14 NOVEMBRE 2024 : Photo envoyée depuis le bateau Medallia lors de la course à la voile du Vendée Globe le 14 novembre 2024. (Photo du skipper Pip Hare)
14 NOVEMBRE 2024 : Photo envoyée depuis le bateau Medallia lors de la course à la voile du Vendée Globe le 14 novembre 2024. (Photo du skipper Pip Hare)

Depuis plusieurs jours, ils le savent parfaitement : ils ont beau cavaler au-delà parfois du raisonnable, se bagarrer des heures durant pour gagner un quart de pouillème de mille sur leurs concurrents, battre même le record de vitesse sur 24 heures façon Nicolas Lunven (Holcim-PRB, 2e)... le résultat sera sans appel. Dans quelques heures tout au plus, ils n’auront plus de vent devant. Peu importe leur positionnement, ils vont tous s’arrêter, quasiment à égalité, comme si le premier départ n’avait pas été suffisant et qu’il fallait pimenter l’affrontement.

A quoi bon s’échiner, alors, nous direz-vous ? Et bien tous s’accrochent tout de même à cet espoir ténu que l’Atlantique, à défaut de leur ouvrir ses portes vers le Sud, respectera un tant soit peu l’ordre des choses, et des classements. Que les premiers à frapper de plein fouet ce mur sans vent seront aussi les premiers à le quitter. Que peut-être en se plaçant un peu plus à l’Ouest, ou à l’Est, ou en laissant la balle au centre tout en coupant la poire en deux, qui sait, on s’en sortira un peu mieux ?
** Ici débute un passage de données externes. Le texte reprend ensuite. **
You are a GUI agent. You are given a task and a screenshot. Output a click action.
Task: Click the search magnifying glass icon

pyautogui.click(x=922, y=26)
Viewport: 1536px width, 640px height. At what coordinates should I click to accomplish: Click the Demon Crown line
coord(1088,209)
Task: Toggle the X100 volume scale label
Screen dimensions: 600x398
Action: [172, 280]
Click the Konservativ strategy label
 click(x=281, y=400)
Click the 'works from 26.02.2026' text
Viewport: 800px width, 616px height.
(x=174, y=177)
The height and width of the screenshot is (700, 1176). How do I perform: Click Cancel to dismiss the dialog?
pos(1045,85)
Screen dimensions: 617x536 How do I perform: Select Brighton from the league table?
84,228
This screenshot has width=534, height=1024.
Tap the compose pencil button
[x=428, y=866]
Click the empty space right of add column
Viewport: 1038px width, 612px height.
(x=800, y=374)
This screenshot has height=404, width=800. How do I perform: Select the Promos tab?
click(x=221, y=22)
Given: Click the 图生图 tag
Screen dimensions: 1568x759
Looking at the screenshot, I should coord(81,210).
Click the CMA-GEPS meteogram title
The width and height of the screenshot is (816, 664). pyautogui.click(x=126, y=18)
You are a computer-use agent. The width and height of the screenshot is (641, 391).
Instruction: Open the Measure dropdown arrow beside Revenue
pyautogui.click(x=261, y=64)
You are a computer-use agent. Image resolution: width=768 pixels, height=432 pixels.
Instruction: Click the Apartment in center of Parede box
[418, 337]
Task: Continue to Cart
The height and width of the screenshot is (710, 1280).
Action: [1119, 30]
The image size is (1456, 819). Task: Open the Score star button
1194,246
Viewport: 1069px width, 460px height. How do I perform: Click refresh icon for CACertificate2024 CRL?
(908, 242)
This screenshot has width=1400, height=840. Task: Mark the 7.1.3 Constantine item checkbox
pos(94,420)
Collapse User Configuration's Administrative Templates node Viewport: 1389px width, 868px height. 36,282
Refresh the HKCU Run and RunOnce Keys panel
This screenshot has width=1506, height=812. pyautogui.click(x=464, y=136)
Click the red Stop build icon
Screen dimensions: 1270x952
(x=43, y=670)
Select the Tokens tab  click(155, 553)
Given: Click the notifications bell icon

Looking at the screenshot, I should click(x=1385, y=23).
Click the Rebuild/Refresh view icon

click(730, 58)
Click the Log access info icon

C’est ce que doit espérer l’ancien leader Yoann Richomme (Paprec Arkea), désormais flashé à moins de 10 noeuds de moyenne sur les quatre dernières heures, et qui a vu revenir Louis Burton (Bureau Vallée, 8e) à 10 milles de son tableau arrière, et Justine Mettraux (Teamwork - Team SNEF, 7e) à 20 milles. L’avantage d’être deux, c’est que les VULNERABLE ont pour leur part pu encadrer le plan d’eau : à Sam Goodchild (1er) l’Est, à Thomas Ruyant (11e)  l’Ouest.

«  j’ai rarement navigué avec du vent aussi instable »

Un décalage occidental fait aussi par le skipper de Biotherm, Paul Meilhat, actuellement en 17e position, qui expliquait au petit matin :

 


La position plus à l’Ouest, j’ai l’impression que c’est là qu’il faut aller, mais je pensais qu’il y aurait beaucoup plus de bateaux à faire ce choix ! Je pense que la situation météo va être un peu plus favorable à l’Ouest, même si je pense en fait qu’il n’y a pas grand chose qui va être favorable… on est dans une situation météo qui est vraiment compliquée !

Paul Meilhat

Biotherm

Si l’ancien figariste habitué à l’exercice a conscience que beaucoup de choses vont se jouer « dans la capacité à aller vite dans le petit temps », il a aussi conscience qu’il y a dans ces conditions « toujours une petite part de réussite ! ». Son seul souhait ? « J’espère que ça ne va pas générer trop d’écarts si ça se passe pas très bien pour certains ! ».

En attendant cette épreuve de patience, les nerfs des marins sont déjà mis à rude épreuve par les conditions rencontrées dans la nuit. Car la dépression stationnaire, en plus de bloquer les alizés, génère des grains orageux particulièrement intenses. « On a quand même une instabilité du vent qui est incroyable, j’ai rarement navigué avec du vent aussi instable en force et direction », expliquait Paul Meilhat, qui en a pourtant vu passer. On a des grains et du coup on passe de 10 à 25 nœuds, donc on navigue très toilés mais c’est assez stressant. » Le marin de Biotherm, « très très fatigué », a d’ailleurs subi hier « un petit accident dans le cockpit, je suis tombé dans un départ au lof, j’ai pris un traversier de cockpit en latéral. Mais ça va, j’ai pas trop trop mal et surtout j’ai réussi à bien me reposer les dernières 24 heures. »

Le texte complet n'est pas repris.